Playing music in the background may work for a few students, but once when I tried it, some of the students asked me to turn it off because it bothered them. Another time, I allowed a student to listen to his own music (privately on a CD player--this was before the ipod) while he was writing an essay in class. Ironically, I was unable to use that time to grade papers as I usually do because I found the music too distracting (yes, I could hear it despite the fact that he was several rows away from where I sat).
Obviously, I need help in developing ways to teach to this type of intelligence.
The music can be used prior to the class starting or break times. It doesn't have to be played during the actual class sessions. This way the music will not disrupt their thought process. Also, keep in mind individuals that have as one of their dominant intelligences music don't necessarily care about music in total. Musical people like sequence and order in their lives. So you are appealing to the musical intelligence when you are organized and have a clear sequence of instruction in place for the student. Just as music has to follow a sequence and order so does musical intelligence learners.
Any additional question on this please let me know.
I find that playing classical music softly works.
Remember this is also a rhythmic intelligence. One way I have found to relate to these type of learners is encouraging them to retain and study based on this intelligence. Our brains easily remember songs, patterns and I have had several students create songs, jingles to remember quiz and test info.
For these type of learners, how lessons sound and how effectively a teacher lectures are also key, as these individuals are likely to be auditory learners as well.
Good point about the learners that like to see sequence and rhythm to content they are learning. This is part of the connection part of learning for students. Through songs and patterns they can increase their retention of content.
I think it may be the type of music.Also the age of the listener.It is a personal taste.I play jazz,because the relaxing effect.You will have some complainers.Finding the station with more options seem to work.Most of the time they ask for music.
Good point Summer. In some of my classes, when appropriate, one part of the midterm or final review is to put my students into groups and have them make up a poem using as many of the test terms as possible. They don't have to rhyme the terms themselves, only the concepts. It fulfills the need for sequence. I am always amazed at what some students can do in such a short time period. Especially since I don't grade this assignment, it is just part of the review. They are more relaxed, thus more creative. Of course, this doesn't work in all type of classes.
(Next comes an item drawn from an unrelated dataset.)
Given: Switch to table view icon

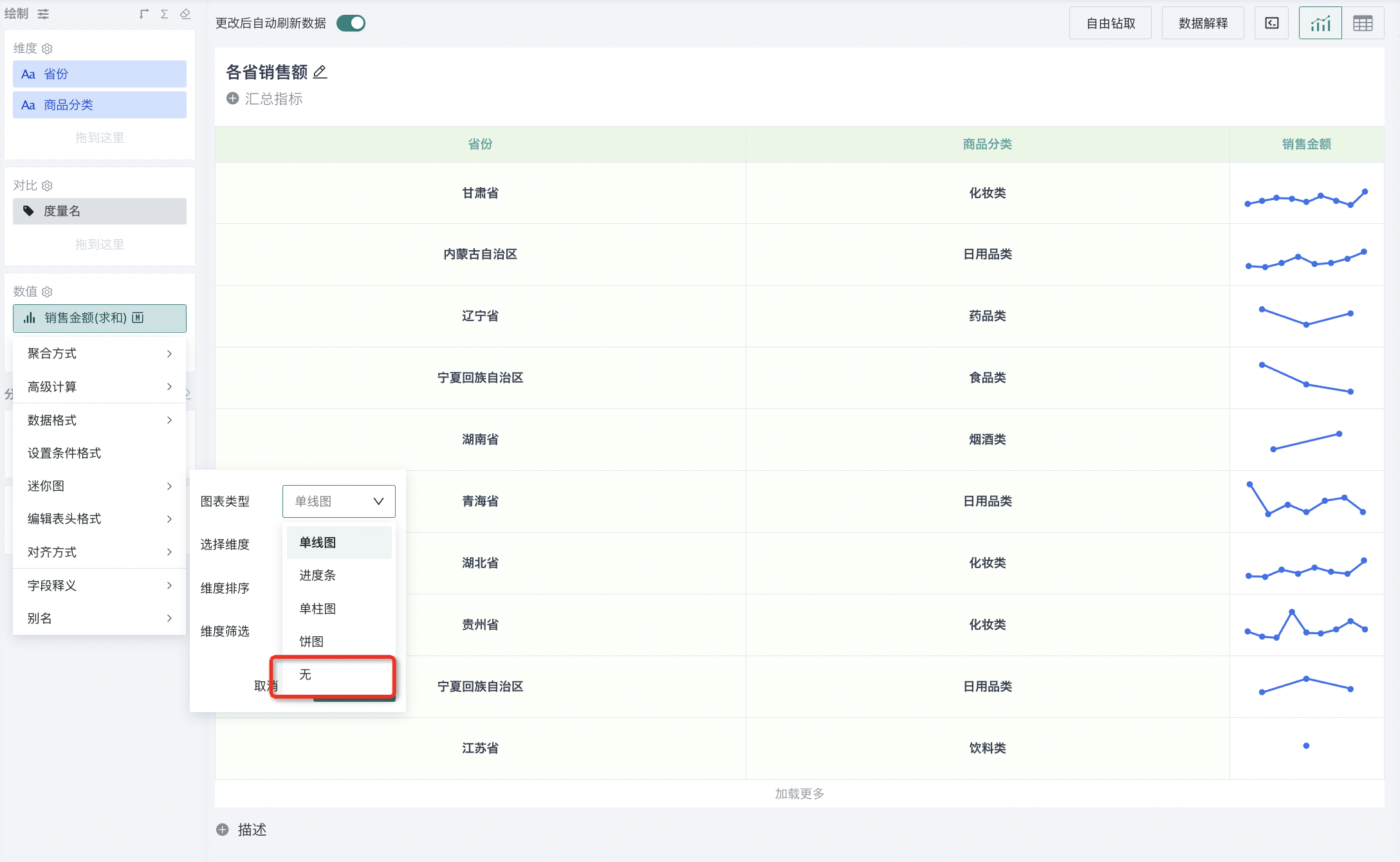Looking at the screenshot, I should [1363, 23].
With some creativity on the part of the instructor, rythmic cues and alliteration (a series of similar sounds) can be infused into a lecture to help musical/rythmic learners to retain important points. Short rhymes can envoke mental images that also appeal to visual learners as well.
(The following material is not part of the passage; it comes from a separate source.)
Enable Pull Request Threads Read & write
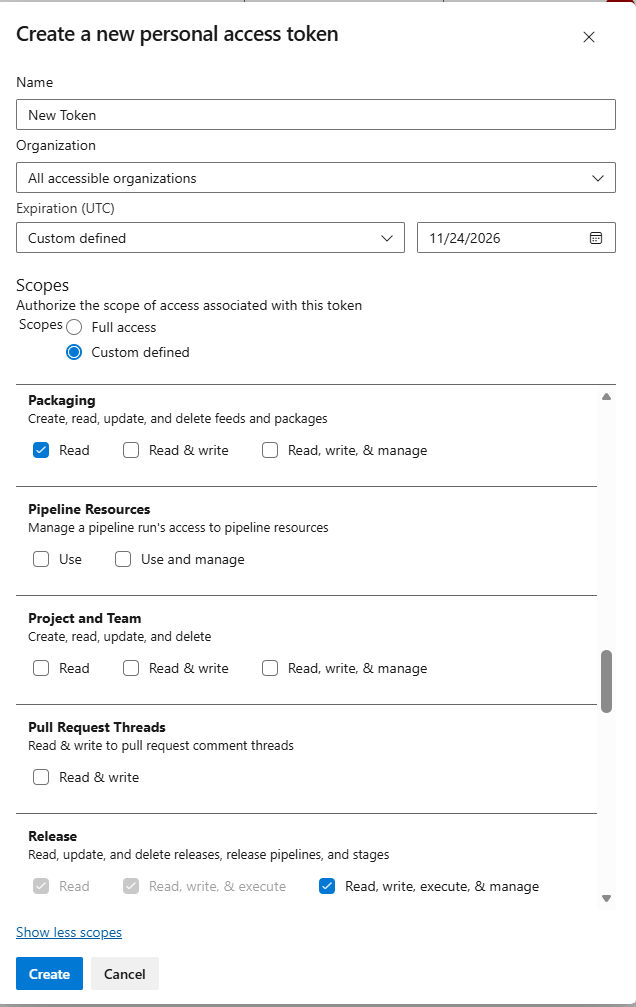Viewport: 636px width, 1007px height. [41, 777]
Good strategies for incorporating different deliveries to appeal to the different intelligences. Thank you for sharing them with us.
I think that having the student listen to music while studing would probably give positive results as long as everyone used earphones and listened to the music that they liked best.
I enjoy listening to music when I am reading. It helps me to enjoy the reading materials.
As a welding instructor, a few of my students listen to music while they practice. I believe that it does help some folks tune out their frustrations and just weld!
Anything like that that helps with concentration is a good way to support student learning. As a very poor welder I could only hope that music would help my welds to hold and look nice.
I teach English Comp. II and I allow my students to listen to music on their own when they are working on their rough drafts in class. I find this helps them stay focused on their task. The students who cannot concentrate, have the choice of going to the computer lab to work in a more quiet environment. Both strategies work for my students.
This is what customizing your instructional plan is all about. You are helping your students to be successful as a result of their selecting their music, and study location. Simple things but things that make a real difference in keeping the students engaged.
The use of music in the field advertising has caused many of us to remember a catch phrase or phone number as a result of their "jingle".
Many years ago, as a cub scout leader, I found that the boys were having trouble memorizing the "Law of the Pack" until we changed the words from "Row, Row, Row Your Boat" to "The cub scout follows Akela..."!
Thanks for sharing this strategy with us. It is simple little things like this that stick with us and help us to remember things for many years to come.